Free subgroups of finitely generated free profinite groups

TL;DR

This paper advances understanding of free subgroups in finitely generated free profinite groups, establishing new conditions for freeness and addressing conjectures related to field theory and algebraic structures.

Contribution

It provides new criteria for subgroup freeness in free profinite groups and proves a conjecture connecting subgroup structure to field Hilbertianity.

Findings

Subgroups containing the normal closure of a finite word are free.

Infinite index subgroups are contained in infinitely generated free profinite subgroups.

A general sufficient condition for subgroups to be free profinite is established.

Abstract

We give new and improved results on the freeness of subgroups of free profinite groups: A subgroup containing the normal closure of a finite word in the elements of a basis is free; Every infinite index subgroup of a finitely generated nonabelian free profinite group is contained in an infinitely generated free profinite subgroup.

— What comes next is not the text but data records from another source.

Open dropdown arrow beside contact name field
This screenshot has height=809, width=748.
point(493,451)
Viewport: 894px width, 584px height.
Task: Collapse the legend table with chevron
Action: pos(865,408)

These results are combined with the twisted wreath product approach of Haran, an observation on the action of compact groups, and a rank counting argument to prove a conjecture of Bary-Soroker, Fehm, and Wiese, thus providing a quite general sufficient condition for subgroups to be free profinite. As a result of our work, we are able to address a conjecture of Jarden on the Hilbertianity of fields generated by torsion points of abelian varieties.